§ **Exercise requirements**
In the forum thread below about open training data, what does one commenter say Google's reCAPTCHA used millions of hours of human work to do?

(Beginning of Reading passage)

Like wikipedia probably provides a significant amount of training for LLMs. And that is volunteer and free. (And I love the idea of it.)
But I can imagine (for example) board game enthusiasts to maybe want to have training data for games they love. Not just rules but strategies.
Or, really, any other kind of hobby.
That stuff (I guess) gets in training data by virtue of being on chat groups, etc. But I feel like an organized system (like wikipedia) would be much better.
And if these sets were available, I would expect the foundation model trainers would love to include it. And the results would be better models for those very enthusiasts.
This matters because OSS truly depends on the reproducibility claim. "Open weights" borrows the legitimacy of open source (the assumption that scrutiny is possible, that no single actor has a moat, that iteration is democratised). Truly democratised iteration would crack open the training stack and let you generate intelligence from scratch.
Huge kudos to Addie and the team for this :)
I agree that open weight models should not be considered open source, but I also think the entire definition breaks down under the economics of LLMs.
Passive transparency: training data, technical report that tells you what the model learned and why it behaves the way it does. Useful for auditing, AI safety, interoperability.
Active transparency: being able to actually reproduce and augment the model. For that you need the training stack, curriculum, loss weighting decisions, hyperparameter search logs, synthetic data pipeline, RLHF/RLAIF methodology, reward model architecture, what behaviours were targeted and how success was measured, unpublished evals, known failure modes. The list goes on!
And then, a ton of training still depends on human labor - even at $2/h in exploitative bodyshops in Kenya [1], that still adds up to a significant financial investment in training datasets. And image training datasets are expensive to train as well - Google's reCAPTCHA used millions of hours of humans classifying which squares contained objects like cars or motorcycles.

(End of Reading passage)
(Beginning of Dataset entries)

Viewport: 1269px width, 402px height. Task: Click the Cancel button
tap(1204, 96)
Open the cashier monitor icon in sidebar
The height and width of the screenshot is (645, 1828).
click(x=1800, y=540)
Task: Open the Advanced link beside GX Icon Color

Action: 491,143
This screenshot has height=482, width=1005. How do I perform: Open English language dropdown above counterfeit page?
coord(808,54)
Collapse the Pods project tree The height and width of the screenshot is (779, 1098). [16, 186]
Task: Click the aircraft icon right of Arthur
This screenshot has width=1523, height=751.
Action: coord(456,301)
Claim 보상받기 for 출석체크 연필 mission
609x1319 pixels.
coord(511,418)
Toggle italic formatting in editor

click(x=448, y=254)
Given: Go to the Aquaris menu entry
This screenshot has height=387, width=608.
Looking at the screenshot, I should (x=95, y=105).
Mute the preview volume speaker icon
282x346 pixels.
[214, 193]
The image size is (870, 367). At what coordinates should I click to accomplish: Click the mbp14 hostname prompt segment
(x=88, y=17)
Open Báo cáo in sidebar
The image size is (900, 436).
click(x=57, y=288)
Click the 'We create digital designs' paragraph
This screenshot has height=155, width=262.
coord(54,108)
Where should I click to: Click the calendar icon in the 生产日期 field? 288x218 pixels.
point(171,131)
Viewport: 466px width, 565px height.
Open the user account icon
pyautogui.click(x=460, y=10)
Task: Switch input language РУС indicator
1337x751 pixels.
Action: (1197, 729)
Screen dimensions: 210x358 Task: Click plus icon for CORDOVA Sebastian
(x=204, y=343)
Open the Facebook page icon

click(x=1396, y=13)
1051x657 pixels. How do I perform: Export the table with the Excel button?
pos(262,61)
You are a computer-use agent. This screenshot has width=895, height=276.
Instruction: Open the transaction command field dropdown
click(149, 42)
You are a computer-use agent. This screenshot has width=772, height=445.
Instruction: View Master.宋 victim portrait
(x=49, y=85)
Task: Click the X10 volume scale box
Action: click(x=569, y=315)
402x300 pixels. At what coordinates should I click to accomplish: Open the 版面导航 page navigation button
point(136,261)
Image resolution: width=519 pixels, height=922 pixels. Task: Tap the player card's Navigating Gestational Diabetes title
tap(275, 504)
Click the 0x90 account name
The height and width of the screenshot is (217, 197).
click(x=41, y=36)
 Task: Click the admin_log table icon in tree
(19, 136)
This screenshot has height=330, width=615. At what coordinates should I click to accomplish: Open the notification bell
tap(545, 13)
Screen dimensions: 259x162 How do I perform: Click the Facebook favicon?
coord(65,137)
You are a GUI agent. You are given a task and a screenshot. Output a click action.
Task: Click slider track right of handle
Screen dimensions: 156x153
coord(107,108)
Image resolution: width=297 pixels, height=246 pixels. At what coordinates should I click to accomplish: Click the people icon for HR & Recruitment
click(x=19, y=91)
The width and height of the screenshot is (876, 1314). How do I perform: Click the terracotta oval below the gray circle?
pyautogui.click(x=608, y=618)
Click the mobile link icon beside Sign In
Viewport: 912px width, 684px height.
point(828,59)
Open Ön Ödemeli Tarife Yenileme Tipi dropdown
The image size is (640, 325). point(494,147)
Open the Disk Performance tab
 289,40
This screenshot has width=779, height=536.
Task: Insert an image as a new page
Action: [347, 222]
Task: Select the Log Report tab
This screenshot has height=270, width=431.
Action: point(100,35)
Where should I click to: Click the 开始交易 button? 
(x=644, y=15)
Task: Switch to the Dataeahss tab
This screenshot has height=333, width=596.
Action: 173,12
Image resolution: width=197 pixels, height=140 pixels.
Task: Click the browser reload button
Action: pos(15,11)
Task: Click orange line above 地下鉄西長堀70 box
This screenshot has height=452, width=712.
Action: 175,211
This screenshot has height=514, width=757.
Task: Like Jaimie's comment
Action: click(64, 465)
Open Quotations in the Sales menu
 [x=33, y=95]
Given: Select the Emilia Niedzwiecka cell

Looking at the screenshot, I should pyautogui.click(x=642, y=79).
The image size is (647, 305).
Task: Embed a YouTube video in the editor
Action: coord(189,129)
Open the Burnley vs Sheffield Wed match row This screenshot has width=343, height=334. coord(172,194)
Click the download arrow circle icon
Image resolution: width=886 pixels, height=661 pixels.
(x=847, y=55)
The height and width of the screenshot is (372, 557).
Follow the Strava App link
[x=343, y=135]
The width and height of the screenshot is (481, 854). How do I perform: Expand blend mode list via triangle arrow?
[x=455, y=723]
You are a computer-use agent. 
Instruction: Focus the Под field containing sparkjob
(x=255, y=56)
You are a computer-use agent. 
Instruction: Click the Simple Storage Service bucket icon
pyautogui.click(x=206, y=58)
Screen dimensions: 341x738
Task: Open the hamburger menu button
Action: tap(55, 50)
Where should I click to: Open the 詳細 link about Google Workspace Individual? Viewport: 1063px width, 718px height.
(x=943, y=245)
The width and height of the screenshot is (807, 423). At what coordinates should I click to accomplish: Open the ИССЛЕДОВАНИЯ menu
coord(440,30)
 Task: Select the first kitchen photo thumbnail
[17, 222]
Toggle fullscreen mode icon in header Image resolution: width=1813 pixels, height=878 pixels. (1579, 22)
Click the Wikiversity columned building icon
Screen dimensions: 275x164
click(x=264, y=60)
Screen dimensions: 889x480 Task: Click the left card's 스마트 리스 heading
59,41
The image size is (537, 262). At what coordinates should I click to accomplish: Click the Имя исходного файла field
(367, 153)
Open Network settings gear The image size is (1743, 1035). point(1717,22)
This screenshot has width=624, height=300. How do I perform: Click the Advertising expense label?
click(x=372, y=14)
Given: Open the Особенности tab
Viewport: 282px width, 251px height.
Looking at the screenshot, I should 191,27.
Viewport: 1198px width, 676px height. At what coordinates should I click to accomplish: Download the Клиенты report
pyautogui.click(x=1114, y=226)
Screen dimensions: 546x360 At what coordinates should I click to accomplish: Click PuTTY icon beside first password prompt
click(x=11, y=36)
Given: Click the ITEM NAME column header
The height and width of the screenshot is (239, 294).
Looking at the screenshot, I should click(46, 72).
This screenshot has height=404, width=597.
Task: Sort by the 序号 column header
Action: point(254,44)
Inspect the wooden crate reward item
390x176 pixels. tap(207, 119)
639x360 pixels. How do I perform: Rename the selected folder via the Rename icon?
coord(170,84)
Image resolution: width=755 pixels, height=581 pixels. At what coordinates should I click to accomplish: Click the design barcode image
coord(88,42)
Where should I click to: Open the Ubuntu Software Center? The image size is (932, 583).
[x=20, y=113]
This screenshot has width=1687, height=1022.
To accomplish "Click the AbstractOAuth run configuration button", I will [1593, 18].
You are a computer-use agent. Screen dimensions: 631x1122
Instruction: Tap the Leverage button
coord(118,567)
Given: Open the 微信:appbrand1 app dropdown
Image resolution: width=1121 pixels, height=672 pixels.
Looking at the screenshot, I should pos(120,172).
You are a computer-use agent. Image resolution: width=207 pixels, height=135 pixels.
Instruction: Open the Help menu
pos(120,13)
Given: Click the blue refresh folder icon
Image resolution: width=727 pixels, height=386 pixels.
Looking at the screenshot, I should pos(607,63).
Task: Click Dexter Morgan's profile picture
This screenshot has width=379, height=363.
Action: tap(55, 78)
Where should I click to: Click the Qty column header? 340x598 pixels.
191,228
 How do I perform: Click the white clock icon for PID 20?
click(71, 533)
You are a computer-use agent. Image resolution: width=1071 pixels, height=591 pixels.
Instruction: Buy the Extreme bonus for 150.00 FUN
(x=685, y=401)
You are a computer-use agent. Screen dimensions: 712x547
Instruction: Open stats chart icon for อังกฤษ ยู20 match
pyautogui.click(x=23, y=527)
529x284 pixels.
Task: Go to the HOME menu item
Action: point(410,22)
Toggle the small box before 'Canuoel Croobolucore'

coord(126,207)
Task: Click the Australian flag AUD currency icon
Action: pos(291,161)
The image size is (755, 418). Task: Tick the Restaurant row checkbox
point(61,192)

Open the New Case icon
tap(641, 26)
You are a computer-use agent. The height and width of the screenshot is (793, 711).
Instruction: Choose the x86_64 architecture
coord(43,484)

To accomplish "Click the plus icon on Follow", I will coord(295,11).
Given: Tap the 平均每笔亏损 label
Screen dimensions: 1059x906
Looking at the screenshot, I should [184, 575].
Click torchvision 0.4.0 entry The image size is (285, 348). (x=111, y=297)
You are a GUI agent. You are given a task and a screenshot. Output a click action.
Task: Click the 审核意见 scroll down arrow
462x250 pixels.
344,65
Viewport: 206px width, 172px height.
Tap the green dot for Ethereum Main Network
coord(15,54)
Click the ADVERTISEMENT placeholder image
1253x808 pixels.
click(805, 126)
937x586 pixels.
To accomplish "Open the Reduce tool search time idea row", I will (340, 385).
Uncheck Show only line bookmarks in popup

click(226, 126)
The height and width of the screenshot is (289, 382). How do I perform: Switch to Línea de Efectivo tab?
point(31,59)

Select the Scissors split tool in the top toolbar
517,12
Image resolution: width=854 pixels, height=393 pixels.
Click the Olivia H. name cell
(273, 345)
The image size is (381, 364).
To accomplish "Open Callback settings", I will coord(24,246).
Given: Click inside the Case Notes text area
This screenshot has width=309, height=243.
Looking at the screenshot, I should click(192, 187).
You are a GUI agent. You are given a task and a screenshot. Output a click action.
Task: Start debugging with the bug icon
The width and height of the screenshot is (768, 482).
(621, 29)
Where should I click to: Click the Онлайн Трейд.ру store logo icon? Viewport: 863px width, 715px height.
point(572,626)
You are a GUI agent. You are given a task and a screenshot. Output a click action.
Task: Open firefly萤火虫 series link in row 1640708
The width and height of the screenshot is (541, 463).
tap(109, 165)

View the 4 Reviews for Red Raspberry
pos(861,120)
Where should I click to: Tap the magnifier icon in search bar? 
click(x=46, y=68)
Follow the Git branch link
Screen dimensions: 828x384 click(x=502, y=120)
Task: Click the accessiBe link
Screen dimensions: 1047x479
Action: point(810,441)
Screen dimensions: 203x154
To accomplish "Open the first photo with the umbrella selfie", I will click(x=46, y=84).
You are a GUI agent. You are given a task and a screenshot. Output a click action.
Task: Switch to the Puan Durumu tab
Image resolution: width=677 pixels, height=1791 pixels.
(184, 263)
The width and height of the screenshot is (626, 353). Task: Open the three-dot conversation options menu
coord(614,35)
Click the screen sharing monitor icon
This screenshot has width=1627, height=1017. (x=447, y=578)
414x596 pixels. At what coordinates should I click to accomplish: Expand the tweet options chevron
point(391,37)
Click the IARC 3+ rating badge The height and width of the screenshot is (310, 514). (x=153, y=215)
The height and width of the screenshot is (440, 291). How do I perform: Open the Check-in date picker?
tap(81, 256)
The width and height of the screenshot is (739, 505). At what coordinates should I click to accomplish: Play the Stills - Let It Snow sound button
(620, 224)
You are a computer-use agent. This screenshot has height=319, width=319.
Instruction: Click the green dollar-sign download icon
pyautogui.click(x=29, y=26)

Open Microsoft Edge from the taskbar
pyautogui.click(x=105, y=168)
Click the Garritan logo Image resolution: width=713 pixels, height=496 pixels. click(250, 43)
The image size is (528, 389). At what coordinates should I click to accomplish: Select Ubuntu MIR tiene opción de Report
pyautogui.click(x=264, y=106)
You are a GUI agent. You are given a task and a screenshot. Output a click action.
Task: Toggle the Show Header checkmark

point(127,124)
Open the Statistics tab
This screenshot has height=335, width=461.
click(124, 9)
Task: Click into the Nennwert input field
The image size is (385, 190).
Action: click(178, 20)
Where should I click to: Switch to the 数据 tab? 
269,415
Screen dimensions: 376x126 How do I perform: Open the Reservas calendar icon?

(End of Dataset entries)

§ **Output for this exercise**
It had humans classify which squares contained objects like cars or motorcycles.